Im Zusammenhang mit Mario Merz ist die zweite Grundthese Debords von der 'Ware als Bild' interessant. Im Kontext von Marx' Theorie von Tauschwert und Gebrauchswert kommt er zum Schluß, daß nicht das Bild einer Ware vorgeführt wird, sondern Waren, die ausschließlich Bilder sind, deren einziger Sinn die Vorführung ist, welche einen Gebrauchswert der Ware verkündet, der jenseits der Vorführung nicht bestünde. "Der Gebrauchswert, der im Tauschwert mit inbegriffen war, muß jetzt in der verkehrten Realität des Spektakels explizit verkündet werden." Wenn sich diese Theorien beispielsweise mit denen Baudrillards decken, so ist das Debord nicht vorzuwerfen, schließlich muß man ja in ihm den Verdenker des Simulakrums sehen.

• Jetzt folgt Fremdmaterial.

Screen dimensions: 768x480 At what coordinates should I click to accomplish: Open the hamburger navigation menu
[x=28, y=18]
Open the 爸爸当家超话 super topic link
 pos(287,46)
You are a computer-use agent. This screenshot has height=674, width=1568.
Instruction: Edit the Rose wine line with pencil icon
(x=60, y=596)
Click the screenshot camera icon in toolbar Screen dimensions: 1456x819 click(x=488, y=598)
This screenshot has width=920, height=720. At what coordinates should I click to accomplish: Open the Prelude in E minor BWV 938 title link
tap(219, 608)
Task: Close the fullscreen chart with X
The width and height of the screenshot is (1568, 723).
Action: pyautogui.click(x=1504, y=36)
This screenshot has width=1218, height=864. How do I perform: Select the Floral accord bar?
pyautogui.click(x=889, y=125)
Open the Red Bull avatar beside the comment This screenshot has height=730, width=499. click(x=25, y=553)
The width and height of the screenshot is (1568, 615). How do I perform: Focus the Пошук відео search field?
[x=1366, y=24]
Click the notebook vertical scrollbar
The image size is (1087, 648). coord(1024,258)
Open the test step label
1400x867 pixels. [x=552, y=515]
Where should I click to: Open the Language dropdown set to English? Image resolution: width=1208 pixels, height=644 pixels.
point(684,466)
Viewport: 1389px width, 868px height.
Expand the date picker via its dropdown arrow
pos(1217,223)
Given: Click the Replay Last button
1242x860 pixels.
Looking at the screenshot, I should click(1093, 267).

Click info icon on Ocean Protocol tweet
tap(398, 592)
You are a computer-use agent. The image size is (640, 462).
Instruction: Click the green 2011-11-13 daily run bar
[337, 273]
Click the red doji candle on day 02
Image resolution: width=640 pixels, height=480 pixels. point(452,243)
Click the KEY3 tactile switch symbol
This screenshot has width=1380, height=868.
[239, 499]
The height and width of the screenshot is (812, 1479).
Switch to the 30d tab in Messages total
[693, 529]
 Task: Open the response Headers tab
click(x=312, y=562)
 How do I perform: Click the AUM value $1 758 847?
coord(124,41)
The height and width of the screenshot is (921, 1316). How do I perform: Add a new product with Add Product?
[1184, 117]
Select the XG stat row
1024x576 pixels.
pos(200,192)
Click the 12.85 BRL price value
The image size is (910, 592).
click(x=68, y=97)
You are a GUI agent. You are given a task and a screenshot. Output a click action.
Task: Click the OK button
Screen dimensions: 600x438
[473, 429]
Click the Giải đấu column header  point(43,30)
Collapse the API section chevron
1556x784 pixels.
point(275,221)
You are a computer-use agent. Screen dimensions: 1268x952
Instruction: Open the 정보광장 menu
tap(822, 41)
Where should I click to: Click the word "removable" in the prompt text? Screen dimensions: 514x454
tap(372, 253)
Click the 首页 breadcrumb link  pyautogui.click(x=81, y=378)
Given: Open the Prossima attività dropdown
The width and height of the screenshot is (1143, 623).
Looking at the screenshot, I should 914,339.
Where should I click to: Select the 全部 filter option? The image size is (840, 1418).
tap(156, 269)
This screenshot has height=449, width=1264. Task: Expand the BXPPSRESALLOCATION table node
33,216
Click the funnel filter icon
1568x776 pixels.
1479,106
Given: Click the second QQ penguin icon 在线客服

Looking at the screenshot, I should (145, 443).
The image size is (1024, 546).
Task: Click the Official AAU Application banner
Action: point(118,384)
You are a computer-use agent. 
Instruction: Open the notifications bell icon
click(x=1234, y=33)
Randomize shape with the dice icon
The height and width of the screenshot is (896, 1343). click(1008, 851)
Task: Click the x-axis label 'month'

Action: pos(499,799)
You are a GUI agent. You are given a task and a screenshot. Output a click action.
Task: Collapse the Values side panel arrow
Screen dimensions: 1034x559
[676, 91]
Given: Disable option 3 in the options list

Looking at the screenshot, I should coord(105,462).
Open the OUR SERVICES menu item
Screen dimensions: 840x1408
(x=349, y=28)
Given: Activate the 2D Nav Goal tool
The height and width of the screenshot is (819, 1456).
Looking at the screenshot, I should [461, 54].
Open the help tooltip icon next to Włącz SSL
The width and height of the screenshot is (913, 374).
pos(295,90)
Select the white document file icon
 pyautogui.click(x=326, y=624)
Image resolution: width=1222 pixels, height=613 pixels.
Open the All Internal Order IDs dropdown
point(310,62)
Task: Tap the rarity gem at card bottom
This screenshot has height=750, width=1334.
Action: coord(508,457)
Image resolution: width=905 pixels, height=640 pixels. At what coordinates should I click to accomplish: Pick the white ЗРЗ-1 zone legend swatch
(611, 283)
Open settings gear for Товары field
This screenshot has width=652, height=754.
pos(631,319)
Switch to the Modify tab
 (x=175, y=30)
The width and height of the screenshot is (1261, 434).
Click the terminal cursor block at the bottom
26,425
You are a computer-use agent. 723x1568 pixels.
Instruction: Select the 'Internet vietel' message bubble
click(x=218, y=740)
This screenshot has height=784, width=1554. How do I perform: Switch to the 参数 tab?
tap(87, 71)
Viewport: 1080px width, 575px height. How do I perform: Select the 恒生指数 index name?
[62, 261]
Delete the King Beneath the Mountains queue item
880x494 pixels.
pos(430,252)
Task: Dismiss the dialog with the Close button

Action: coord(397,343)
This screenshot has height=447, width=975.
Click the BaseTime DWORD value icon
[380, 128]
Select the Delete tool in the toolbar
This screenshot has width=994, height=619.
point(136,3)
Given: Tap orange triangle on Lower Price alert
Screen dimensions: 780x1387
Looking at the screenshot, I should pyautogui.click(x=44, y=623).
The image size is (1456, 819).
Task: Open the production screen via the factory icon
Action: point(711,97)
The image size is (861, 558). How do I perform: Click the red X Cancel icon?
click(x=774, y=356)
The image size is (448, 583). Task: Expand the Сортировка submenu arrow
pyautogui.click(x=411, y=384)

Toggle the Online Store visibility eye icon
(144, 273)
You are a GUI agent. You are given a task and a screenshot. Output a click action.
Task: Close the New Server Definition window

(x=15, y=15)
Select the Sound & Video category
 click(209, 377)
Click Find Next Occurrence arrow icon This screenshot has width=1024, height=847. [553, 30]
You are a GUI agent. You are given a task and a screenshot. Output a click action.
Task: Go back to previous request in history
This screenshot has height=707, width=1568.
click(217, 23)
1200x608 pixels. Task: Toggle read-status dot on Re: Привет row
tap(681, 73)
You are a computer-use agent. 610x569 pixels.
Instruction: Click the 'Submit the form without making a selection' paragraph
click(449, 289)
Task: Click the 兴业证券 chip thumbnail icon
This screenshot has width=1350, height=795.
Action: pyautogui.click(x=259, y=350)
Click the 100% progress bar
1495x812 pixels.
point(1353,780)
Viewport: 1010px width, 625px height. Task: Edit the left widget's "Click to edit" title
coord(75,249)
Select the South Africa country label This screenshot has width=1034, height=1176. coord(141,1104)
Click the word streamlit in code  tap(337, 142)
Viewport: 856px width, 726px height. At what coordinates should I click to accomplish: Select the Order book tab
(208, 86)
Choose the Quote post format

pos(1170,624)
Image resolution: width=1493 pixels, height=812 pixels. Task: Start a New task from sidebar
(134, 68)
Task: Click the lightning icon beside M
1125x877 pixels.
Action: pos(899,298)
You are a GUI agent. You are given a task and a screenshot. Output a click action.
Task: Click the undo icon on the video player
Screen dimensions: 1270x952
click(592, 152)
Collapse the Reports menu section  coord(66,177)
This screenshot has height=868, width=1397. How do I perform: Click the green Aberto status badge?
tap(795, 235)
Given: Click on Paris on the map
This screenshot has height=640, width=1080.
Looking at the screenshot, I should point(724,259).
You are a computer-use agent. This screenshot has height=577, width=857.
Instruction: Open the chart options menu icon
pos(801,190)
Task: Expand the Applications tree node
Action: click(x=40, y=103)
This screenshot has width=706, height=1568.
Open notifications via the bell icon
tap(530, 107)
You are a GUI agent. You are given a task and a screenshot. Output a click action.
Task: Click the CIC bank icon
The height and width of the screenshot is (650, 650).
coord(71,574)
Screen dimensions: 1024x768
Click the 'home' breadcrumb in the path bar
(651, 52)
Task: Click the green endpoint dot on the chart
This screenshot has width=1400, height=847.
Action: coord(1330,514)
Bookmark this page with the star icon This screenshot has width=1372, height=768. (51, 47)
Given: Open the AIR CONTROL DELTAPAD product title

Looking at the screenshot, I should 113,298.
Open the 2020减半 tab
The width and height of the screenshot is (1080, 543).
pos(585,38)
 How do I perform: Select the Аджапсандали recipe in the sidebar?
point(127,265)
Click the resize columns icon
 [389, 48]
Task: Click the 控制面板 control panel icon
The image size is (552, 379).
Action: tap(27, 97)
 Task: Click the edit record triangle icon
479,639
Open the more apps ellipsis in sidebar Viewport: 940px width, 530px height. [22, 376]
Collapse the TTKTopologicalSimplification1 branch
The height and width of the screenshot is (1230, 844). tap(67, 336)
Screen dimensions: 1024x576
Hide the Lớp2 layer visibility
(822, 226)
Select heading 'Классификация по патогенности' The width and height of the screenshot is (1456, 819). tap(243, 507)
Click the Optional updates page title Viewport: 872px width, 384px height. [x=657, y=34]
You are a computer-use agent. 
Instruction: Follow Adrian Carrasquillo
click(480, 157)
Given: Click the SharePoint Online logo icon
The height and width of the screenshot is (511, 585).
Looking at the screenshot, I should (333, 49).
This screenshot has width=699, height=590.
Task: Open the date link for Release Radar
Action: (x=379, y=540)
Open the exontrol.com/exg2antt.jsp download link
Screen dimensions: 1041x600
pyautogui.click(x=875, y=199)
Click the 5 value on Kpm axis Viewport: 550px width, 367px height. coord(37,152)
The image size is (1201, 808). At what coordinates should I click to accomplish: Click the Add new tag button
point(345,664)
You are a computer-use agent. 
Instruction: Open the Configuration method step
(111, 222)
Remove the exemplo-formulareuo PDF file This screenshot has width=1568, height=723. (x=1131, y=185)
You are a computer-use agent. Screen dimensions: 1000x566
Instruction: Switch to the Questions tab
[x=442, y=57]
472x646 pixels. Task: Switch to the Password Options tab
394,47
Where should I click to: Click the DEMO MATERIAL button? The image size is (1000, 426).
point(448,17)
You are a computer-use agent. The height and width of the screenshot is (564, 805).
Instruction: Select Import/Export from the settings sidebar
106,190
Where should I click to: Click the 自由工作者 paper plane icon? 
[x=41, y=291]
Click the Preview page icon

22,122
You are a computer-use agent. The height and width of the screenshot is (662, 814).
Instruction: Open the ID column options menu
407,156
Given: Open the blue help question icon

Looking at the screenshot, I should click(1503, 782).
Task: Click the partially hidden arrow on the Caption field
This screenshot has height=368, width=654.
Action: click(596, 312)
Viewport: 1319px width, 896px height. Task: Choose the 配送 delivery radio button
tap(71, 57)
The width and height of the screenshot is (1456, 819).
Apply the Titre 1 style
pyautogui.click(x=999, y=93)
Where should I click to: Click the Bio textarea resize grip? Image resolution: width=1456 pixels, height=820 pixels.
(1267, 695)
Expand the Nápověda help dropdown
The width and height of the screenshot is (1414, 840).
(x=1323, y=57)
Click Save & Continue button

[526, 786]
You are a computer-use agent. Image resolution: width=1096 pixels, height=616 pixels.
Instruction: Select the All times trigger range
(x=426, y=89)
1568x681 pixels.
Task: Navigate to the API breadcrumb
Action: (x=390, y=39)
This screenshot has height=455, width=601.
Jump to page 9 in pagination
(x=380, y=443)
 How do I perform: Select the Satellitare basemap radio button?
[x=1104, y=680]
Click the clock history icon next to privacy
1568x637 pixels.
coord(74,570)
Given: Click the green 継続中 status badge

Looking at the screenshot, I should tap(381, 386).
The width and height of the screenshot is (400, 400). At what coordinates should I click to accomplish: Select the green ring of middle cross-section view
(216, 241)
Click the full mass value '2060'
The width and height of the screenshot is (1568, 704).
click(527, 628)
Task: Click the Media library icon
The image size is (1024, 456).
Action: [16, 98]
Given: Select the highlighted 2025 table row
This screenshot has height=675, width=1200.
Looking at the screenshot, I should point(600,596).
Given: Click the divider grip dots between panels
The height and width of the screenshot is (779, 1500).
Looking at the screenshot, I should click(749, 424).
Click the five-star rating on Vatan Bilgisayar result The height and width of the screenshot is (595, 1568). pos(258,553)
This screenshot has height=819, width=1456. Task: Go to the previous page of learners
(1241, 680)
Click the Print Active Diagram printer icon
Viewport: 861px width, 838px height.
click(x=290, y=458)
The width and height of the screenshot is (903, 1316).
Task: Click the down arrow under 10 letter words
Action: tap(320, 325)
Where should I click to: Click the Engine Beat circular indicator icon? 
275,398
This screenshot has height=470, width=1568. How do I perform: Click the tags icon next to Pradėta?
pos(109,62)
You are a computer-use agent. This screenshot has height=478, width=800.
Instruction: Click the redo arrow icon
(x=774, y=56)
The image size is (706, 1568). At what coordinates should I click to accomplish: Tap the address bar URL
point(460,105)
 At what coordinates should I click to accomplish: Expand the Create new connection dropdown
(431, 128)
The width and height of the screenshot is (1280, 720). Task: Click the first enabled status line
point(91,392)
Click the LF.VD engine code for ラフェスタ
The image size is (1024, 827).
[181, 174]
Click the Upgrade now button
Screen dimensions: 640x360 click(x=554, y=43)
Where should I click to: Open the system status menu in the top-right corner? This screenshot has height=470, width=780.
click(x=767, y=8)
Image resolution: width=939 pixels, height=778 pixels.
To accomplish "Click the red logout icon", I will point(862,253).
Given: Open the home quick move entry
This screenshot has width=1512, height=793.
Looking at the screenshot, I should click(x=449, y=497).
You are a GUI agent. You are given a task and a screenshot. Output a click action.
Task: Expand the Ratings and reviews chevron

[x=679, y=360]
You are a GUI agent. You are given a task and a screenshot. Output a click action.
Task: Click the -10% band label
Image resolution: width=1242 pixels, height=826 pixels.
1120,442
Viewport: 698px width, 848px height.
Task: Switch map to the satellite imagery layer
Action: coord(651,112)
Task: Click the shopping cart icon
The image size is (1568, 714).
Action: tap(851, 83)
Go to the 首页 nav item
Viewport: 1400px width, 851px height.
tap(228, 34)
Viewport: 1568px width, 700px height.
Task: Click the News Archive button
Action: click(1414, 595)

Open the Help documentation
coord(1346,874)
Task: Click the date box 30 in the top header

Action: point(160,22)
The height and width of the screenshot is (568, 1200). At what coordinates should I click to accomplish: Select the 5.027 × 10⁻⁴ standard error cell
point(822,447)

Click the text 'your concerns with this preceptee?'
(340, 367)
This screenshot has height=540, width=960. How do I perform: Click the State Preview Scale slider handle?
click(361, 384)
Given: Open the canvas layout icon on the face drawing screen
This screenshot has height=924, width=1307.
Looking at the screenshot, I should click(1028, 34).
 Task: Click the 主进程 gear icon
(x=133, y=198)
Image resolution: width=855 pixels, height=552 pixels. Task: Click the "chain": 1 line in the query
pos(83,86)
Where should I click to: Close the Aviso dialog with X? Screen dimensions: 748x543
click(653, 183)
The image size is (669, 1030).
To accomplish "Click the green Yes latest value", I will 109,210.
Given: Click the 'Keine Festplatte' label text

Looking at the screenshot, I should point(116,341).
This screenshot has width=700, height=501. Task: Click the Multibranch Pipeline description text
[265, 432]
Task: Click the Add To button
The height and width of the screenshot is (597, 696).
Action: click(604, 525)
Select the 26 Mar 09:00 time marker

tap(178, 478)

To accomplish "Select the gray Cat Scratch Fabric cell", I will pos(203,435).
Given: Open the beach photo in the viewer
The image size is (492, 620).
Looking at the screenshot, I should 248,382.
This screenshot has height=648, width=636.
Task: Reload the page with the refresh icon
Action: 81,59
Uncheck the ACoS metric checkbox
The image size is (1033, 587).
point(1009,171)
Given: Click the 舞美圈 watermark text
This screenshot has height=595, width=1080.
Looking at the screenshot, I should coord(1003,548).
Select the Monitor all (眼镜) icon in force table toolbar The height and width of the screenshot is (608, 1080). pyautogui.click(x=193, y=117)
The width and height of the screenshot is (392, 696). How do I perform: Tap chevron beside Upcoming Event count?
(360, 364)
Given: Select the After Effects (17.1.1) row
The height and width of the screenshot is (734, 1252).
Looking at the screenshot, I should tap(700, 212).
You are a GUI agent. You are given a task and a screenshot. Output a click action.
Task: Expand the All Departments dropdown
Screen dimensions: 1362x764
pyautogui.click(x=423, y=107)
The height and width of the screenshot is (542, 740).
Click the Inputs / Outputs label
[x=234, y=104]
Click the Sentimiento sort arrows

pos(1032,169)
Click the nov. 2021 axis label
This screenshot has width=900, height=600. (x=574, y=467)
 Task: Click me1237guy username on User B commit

Debords Vorstellungen von der Psychogeographie (die er als Wissenschaft zur Erforschung der Zusammenhänge zwischen einer architektonischen Umgebung und der menschlichen Empfindung sieht) als Neuerfindung des 'Passagenwerks' Benjamins zu lesen, ist nicht ganz richtig. Im Gegensatz zu Benjamin geht es Debord keineswegs darum, sich von der Umgebung verzaubern zu lassen. Benjamin schreibt: "Ein Rausch kommt über den, der lange ohne Ziel durch Straßen marschierte.". Ein solcher Rausch interessiert Debord und seine Mitstreiter nicht. Das derivé (das Umherschweifen) soll vielmehr nüchtern sein. Die Geschwindigkeit der Bewegung garantiert Abwechslung, dadurch Distanz und einen klaren Kopf.
Debord hätte Rodolphe Gasché sicherlich Recht gegeben, wenn dieser feststellt, daß Debords Theorie nicht apodiktisch eine immerwährende Wahrheit behauptet, sondern untrennbar mit dem geschichtlichen Moment verknüpft ist. Wenn Debord darüber hinaus in bestimmten Punkten unklar bleibt, so aus einem bewußten Kalkül, nämlich um nicht selbst rekuperierbar zu werden (sein 'Geheimwissen' sollte die einzig für ihn mögliche Lösung sichern: die Weltrevolution - als totaler Umsturz der herrschenden gesellschaftlichen Verhältnisse; alles andere wäre für ihn nur wieder eine Stärkung des bestehenden Systems gewesen). Wenngleich ich nicht so radikal denke, ist Debords Theorie (so kryptisch sie im einen oder anderen Fall daherkommen mag) nur vor diesem Hintergrund als logisch zu verstehen.